PCI compliance is implemented in both the technological and administrative side of the business process. A solid guideline must be implemented when it comes to company employees handling customer data and processing transactions, particularly as many systems are actually compromised from the inside. Businesses must also keep track of any changes made to the technical or business process, to ensure that each change is followed by the relevant security counter-measure. Technical failures must be considered, and timely encrypted backups of all sensitive data must be performed.

Security Assessment Tools

The PCI Compliance specification is more than just a set of rules by which organizations must abide. It is also a guideline which provides a method to trace and secure all the potential security flaws which might be exploited. Detecting these potential exploits is made easier by using tools such as web vulnerability scanners and network scanners.

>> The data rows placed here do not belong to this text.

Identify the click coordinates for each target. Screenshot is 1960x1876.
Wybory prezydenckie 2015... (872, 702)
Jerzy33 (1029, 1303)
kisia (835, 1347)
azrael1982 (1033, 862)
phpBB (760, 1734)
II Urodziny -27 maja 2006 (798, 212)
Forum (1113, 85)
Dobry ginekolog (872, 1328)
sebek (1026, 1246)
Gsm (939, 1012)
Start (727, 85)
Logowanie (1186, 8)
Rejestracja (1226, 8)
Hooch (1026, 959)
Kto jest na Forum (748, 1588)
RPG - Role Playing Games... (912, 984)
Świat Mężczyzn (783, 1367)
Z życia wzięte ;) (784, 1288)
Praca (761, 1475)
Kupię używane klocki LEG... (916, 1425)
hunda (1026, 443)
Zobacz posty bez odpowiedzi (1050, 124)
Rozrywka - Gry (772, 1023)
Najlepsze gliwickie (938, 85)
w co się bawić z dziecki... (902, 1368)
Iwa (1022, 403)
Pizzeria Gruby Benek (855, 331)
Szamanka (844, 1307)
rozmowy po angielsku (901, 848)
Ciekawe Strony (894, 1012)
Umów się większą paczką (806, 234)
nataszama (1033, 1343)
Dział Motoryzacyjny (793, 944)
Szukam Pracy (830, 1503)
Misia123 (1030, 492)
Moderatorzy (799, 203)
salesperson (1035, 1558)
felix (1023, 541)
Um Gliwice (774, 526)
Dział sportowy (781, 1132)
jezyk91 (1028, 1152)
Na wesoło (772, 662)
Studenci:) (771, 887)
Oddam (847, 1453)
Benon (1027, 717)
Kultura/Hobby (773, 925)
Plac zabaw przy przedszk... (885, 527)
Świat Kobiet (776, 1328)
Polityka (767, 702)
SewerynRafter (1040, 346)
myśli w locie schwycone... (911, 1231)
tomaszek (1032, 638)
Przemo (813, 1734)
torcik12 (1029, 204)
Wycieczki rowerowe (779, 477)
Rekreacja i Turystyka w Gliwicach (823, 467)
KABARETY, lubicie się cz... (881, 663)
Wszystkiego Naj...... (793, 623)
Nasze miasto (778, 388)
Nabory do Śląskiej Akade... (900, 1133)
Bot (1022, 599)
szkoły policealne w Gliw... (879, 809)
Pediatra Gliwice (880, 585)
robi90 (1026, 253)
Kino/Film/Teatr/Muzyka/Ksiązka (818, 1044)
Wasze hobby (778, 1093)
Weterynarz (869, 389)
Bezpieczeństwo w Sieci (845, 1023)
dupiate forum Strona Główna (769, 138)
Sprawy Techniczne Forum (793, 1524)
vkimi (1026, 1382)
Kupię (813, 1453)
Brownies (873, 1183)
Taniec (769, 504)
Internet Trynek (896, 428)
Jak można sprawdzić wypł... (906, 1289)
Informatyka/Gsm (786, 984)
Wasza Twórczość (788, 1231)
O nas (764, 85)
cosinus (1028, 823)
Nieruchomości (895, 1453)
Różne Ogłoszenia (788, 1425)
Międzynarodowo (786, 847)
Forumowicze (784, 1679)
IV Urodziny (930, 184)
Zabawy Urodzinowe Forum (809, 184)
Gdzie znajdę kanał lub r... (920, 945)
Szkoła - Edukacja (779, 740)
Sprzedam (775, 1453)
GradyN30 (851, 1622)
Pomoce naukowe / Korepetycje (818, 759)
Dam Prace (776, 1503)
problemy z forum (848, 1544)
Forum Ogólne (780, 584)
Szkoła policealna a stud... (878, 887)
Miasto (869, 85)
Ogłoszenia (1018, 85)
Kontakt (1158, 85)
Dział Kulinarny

A web vulnerability scanner is a software product which performs an in-depth assessment of a web application or web service. It detects all the security flaws which may be exploited by a hacker whose intention is to gain access to web servers, internal networks, and back-end databases. However a common mistake is to forget that if a website is made publicly available then it also provides an entry point which is open 24/7. Vulnerability scanners assist developers and security professionals such as penetration testers in identifying these possible entry points and securing the web application to prevent exploits.

Summary

PCI compliant merchants can benefit from a standardized approach to secure their online systems, and also to prove their reliability to consumers – but they must keep up to date with new standards.PCI v3.0 is focusedon best practice for organisations, and views security as an ongoing responsibility. The most important thing is to ultimately lead to a security-minded way of doing things, with proactive processes and helping merchants adopt a framework of ‘Continuous Security’.

Penetration testers, CSOs and auditors can all benefit from the use of avulnerability scanner to identify weaknesses in web applications, and also guide them to resolving any potential exploits. It can also be used for checking perimeter servers and running regular scans between audits to quickly identify and address any new vulnerabilities.